• **To do**
Reproduce the records below exactly, but leave their pictures out of the copy.

(Data)

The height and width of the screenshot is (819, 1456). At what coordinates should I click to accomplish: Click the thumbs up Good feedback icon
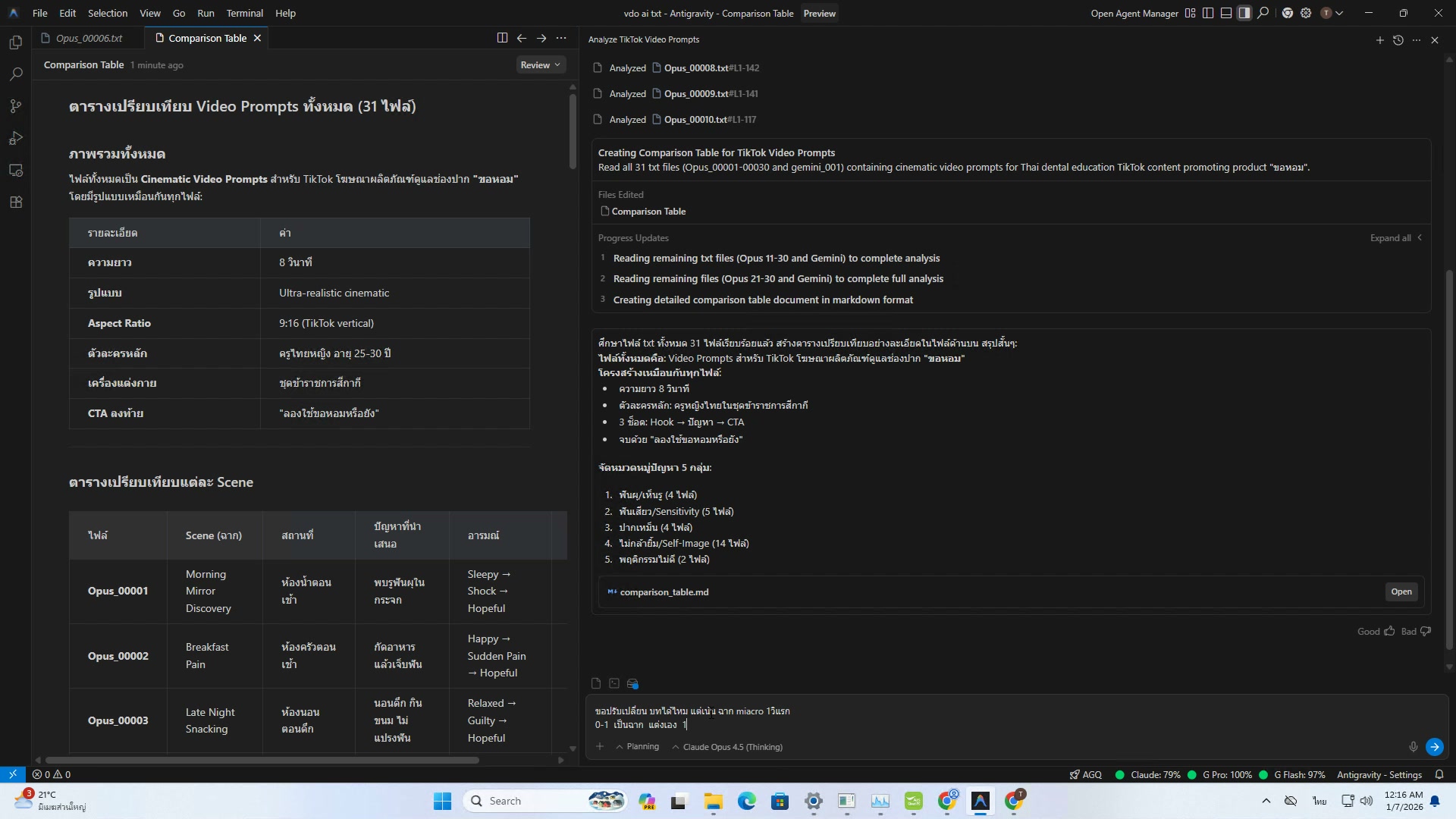[1389, 631]
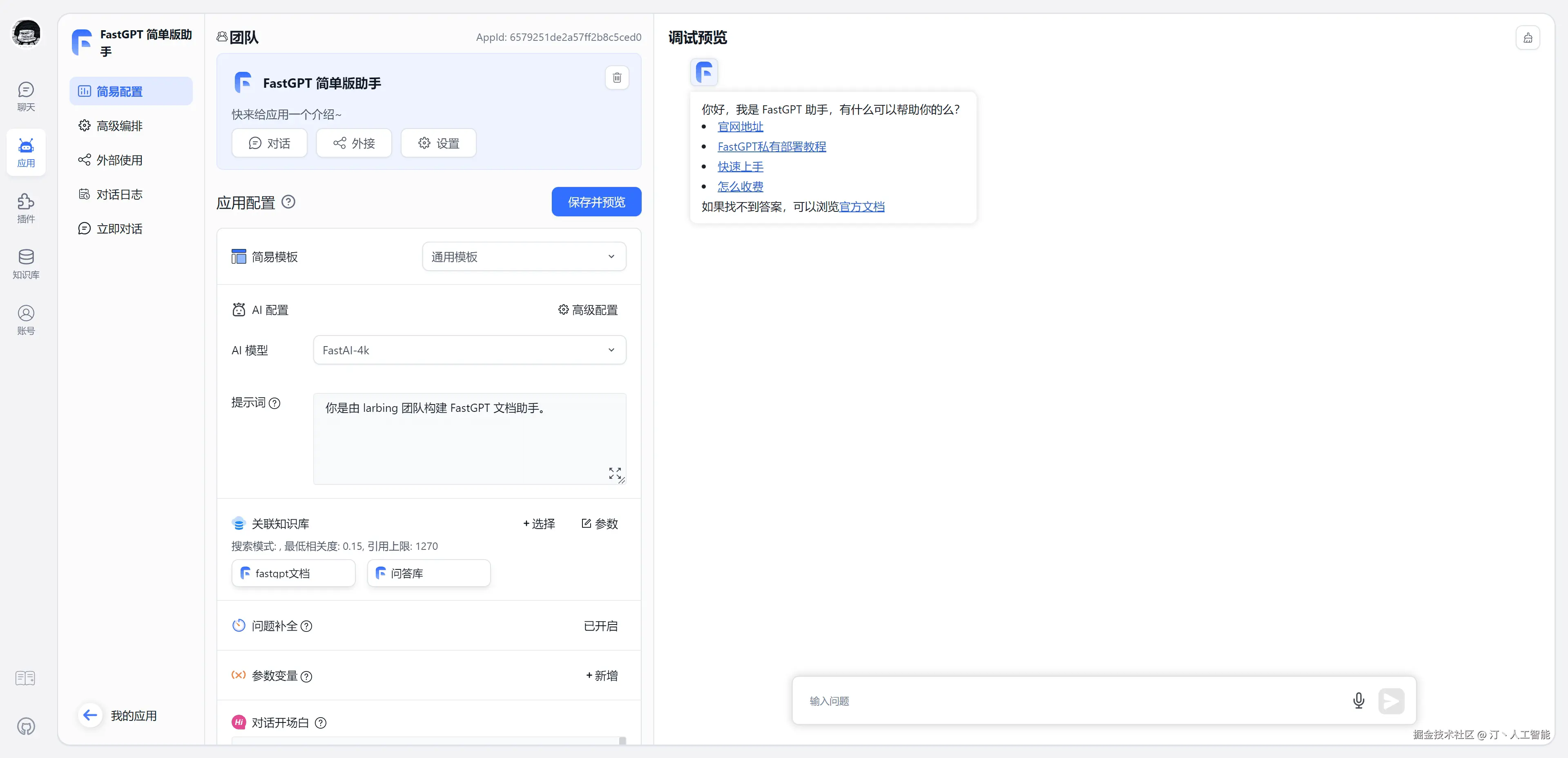Open the FastGPT私有部署教程 link
This screenshot has height=758, width=1568.
pos(771,147)
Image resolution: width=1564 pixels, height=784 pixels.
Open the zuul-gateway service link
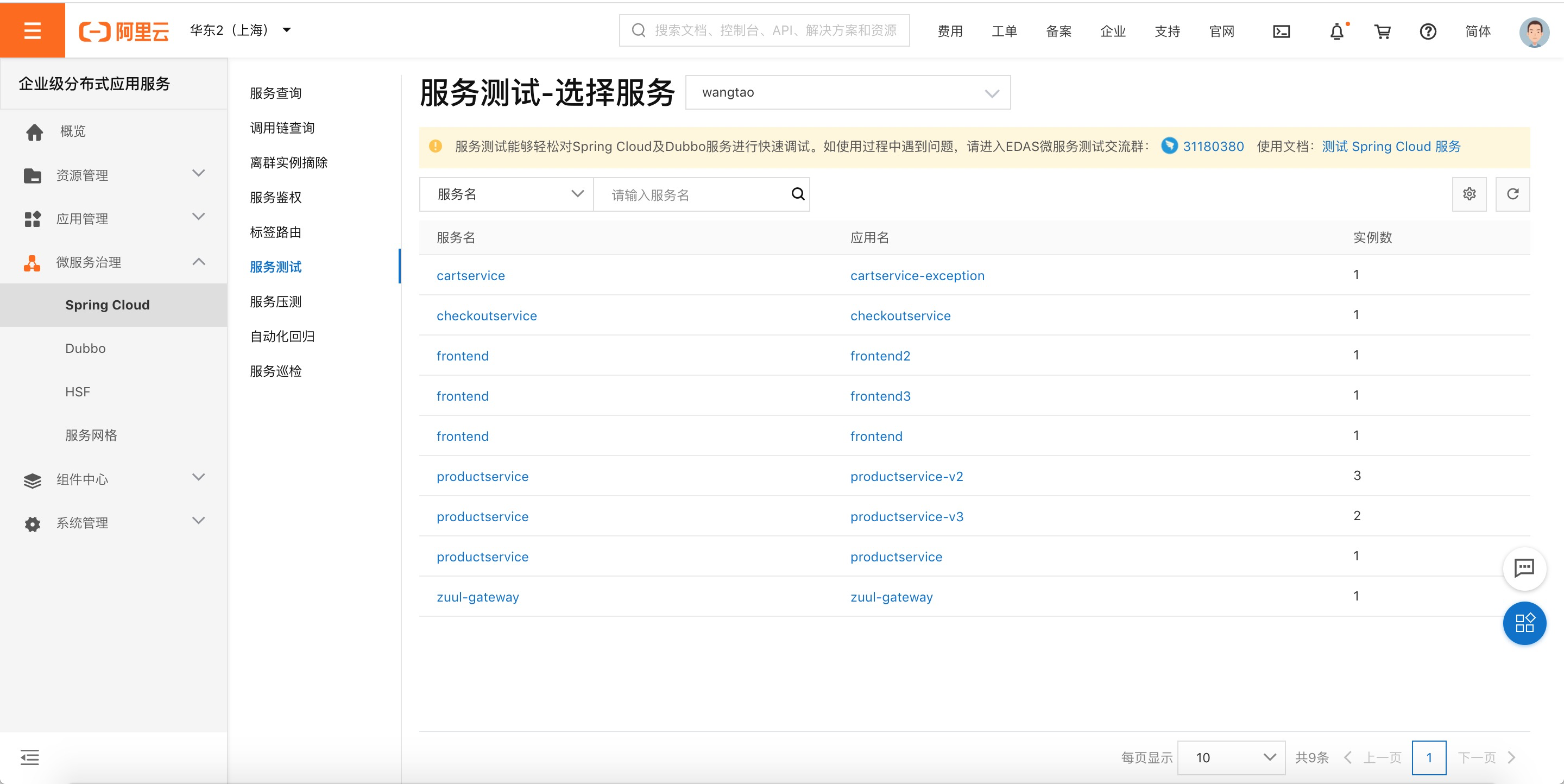[477, 597]
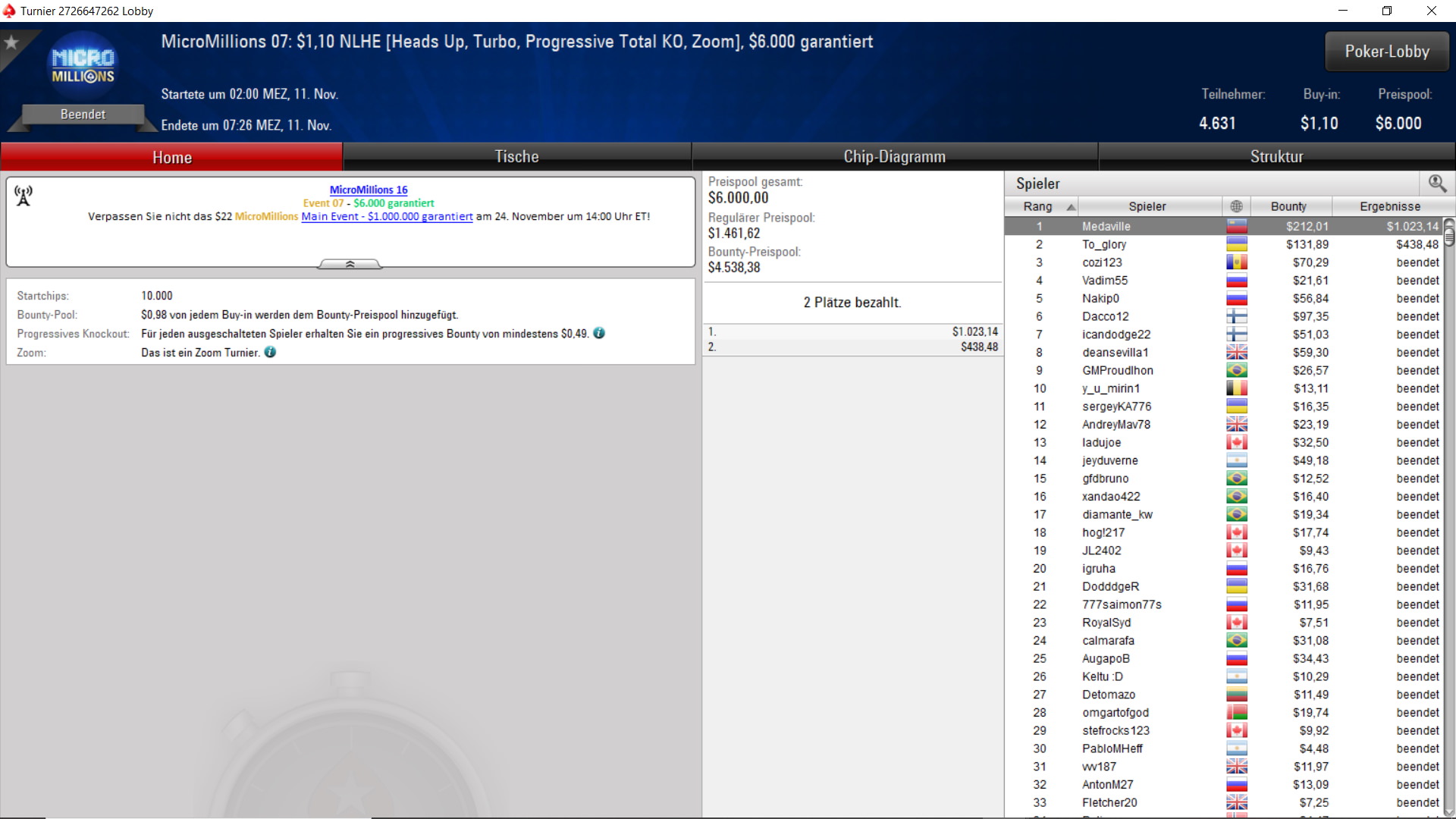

(End Data)

• **Response to the exercise**
The height and width of the screenshot is (819, 1456). At what coordinates should I click to accomplish: Click the thumbs up Good feedback icon
[1389, 631]
Open the FastGPT私有部署教程 link
This screenshot has height=758, width=1568.
pos(771,147)
Image resolution: width=1564 pixels, height=784 pixels.
Open the zuul-gateway service link
[477, 597]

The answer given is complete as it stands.